Lecture 4 (14/03/2024, 3h): first hands-on with PyTorch with language detection

Recap of the Supervised Learning framework, hands on practice with PyTorch on the Language Detection Model: tensors, gradient tracking, the Dataset and DataLoader class, the Module class, the backward step, the training loop, evaluating a model.


Lecture 3 (13/03/2025, 2h): Introduction to Supervised, Unsupervised & Reinforcement Learning

Introduction to Supervised, Unsupervised & Reinforcement Learning. The Supervised Learning framework. From real to computational: features extraction and features vectors. Feature Engineering and inferred features. PyTorch. Introduction to Colab notebooks and first part of the PyTorch hands-on.

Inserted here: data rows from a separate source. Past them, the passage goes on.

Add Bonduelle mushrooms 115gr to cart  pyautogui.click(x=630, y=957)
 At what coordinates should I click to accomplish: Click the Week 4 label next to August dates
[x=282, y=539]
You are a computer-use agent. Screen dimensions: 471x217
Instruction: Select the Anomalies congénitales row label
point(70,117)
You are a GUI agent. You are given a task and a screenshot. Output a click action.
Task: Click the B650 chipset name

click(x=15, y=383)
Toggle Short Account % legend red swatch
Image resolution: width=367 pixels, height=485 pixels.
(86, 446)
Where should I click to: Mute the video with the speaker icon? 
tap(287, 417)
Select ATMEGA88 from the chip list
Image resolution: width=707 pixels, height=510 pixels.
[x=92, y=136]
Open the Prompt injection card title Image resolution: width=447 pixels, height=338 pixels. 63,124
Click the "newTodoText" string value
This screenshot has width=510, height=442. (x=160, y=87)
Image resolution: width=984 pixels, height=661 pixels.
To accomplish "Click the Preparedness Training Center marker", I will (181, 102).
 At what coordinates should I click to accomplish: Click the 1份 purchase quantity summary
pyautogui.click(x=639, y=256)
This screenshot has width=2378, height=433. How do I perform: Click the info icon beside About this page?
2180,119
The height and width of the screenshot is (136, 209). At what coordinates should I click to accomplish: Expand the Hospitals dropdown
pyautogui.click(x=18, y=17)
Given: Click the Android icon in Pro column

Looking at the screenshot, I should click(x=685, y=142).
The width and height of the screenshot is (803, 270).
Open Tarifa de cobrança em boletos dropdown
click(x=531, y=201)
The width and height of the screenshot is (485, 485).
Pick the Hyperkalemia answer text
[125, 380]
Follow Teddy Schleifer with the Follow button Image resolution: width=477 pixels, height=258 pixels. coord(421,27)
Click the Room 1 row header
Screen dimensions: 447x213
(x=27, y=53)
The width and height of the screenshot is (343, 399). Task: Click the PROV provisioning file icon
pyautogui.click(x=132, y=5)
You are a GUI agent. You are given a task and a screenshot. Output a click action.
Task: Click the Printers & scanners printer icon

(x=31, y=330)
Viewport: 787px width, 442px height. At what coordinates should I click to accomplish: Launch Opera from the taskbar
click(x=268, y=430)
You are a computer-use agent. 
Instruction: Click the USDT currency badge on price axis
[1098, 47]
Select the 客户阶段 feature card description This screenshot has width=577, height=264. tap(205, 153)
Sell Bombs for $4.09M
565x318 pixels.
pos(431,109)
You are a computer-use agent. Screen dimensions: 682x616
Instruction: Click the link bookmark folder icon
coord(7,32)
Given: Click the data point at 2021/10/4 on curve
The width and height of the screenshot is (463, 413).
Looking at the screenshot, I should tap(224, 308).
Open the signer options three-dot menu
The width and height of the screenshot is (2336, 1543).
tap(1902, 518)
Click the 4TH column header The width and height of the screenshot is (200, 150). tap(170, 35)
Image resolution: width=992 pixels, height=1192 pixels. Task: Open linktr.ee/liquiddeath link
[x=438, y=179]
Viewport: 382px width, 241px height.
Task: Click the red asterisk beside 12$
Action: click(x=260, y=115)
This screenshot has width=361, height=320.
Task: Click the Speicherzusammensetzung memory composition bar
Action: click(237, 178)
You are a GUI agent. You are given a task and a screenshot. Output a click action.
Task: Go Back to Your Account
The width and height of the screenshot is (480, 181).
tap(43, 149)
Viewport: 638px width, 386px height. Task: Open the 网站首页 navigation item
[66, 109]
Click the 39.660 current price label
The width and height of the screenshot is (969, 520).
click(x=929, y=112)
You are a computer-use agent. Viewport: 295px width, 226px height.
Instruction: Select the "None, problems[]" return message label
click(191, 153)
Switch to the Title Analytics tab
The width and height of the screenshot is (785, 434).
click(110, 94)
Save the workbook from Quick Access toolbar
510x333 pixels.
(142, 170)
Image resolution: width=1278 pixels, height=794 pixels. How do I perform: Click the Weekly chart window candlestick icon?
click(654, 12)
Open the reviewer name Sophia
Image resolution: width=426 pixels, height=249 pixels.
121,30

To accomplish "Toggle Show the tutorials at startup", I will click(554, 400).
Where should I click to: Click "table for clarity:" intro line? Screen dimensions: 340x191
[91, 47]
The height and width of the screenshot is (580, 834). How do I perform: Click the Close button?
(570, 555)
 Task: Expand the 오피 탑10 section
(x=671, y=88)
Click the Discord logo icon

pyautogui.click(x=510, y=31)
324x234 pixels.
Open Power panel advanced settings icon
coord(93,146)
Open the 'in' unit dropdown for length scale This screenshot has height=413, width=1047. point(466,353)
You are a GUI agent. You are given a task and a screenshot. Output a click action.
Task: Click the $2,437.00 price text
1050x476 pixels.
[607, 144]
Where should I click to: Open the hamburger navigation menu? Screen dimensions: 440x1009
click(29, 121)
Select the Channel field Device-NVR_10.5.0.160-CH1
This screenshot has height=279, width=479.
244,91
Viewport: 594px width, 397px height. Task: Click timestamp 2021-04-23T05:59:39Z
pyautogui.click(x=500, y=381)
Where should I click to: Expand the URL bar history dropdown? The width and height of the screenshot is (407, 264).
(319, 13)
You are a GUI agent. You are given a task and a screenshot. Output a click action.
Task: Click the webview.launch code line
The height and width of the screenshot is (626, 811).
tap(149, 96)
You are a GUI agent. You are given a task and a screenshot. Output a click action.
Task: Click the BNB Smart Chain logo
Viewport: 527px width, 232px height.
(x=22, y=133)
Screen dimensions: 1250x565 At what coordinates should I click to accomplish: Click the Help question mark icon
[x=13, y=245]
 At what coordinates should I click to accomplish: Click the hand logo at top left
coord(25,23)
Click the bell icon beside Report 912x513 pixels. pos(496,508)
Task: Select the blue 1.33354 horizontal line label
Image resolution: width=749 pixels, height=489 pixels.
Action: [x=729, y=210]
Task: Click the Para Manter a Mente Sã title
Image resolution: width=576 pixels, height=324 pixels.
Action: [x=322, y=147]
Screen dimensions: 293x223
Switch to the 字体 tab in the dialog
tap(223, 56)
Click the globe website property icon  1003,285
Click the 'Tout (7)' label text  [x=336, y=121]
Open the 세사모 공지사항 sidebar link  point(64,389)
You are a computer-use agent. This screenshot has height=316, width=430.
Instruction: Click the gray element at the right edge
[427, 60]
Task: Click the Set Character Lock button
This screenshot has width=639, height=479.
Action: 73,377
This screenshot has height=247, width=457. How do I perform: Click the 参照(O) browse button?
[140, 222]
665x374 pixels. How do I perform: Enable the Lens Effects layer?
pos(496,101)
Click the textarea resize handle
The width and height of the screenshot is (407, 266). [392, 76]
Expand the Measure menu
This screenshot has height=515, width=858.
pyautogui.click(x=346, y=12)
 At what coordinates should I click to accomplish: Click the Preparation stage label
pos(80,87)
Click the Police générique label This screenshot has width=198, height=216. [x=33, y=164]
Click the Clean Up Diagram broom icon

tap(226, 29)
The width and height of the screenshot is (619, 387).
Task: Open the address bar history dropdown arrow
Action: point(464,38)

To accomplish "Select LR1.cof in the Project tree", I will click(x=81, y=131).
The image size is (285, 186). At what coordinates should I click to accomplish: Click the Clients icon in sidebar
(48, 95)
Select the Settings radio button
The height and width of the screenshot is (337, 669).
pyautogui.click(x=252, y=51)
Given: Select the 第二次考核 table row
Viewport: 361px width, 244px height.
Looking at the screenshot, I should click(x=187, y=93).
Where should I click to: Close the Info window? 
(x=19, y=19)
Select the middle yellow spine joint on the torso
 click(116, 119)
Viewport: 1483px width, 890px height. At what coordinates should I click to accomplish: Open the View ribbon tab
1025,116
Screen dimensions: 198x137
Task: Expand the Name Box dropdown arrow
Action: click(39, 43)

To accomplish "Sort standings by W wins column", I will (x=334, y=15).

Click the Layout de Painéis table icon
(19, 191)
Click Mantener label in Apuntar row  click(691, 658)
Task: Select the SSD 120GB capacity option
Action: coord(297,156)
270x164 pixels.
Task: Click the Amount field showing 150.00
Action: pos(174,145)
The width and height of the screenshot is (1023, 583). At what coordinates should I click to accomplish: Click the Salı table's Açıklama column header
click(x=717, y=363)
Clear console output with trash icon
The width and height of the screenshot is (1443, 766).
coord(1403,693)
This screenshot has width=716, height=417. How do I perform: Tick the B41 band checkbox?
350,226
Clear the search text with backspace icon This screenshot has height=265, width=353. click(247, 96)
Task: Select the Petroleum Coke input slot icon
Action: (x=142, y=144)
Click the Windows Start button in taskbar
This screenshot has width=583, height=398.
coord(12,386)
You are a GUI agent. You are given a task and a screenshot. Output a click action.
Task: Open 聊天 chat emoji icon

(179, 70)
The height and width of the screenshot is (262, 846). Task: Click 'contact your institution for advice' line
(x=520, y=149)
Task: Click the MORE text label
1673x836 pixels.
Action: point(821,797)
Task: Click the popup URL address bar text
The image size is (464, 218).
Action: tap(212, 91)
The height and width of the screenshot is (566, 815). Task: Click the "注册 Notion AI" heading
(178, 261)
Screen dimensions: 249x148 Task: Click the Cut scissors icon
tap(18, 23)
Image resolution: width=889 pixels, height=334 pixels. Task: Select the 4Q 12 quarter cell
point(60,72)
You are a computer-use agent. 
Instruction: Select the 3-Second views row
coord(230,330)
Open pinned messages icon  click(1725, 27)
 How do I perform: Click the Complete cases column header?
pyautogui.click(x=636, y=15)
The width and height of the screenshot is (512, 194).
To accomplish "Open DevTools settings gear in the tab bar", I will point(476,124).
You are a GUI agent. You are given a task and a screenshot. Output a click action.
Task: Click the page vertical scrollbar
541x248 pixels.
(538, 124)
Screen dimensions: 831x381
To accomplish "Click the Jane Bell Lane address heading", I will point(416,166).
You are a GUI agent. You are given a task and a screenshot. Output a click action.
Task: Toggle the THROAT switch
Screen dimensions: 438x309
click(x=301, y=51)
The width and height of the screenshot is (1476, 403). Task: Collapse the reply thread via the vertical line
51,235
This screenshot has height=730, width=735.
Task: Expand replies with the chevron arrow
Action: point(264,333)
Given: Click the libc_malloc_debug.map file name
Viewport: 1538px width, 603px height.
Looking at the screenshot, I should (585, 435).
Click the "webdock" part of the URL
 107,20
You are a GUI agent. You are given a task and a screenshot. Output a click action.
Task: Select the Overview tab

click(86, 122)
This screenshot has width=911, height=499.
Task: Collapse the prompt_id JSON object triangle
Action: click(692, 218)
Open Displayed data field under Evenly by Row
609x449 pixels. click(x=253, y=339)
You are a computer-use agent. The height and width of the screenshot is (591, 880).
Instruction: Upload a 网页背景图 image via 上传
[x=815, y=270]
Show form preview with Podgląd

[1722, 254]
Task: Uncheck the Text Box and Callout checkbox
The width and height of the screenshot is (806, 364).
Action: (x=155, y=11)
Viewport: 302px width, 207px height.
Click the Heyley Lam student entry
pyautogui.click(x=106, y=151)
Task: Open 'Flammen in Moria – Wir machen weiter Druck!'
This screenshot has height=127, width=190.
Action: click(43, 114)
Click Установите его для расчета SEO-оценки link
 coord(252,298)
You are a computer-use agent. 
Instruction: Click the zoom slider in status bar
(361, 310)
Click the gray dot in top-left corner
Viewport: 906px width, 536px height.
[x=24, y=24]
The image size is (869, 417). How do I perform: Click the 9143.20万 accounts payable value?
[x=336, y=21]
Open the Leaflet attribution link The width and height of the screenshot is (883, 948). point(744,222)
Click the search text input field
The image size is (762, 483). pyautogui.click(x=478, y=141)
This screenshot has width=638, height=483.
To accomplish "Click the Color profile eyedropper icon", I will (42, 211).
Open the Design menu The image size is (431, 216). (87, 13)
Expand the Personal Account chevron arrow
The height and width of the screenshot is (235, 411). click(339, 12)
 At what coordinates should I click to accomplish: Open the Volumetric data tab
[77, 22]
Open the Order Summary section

Lecture 2 (07/03/2025, 3h): Logistic regression for NLP

Basics of Machine Learning for NLP. Probabilistic classification. Logistic Regression and its use for classification. Explicit vs. implicit features. The cross-entropy loss function.

Lecture 1 (06/03/2025, 2h): Introduction

 Introduction to the course. Introduction to Natural Language Processing: understanding and generation. What is NLP? The Turing Test, criticisms and alternatives. Tasks in NLP and its importance (with examples). Key areas and publication venues.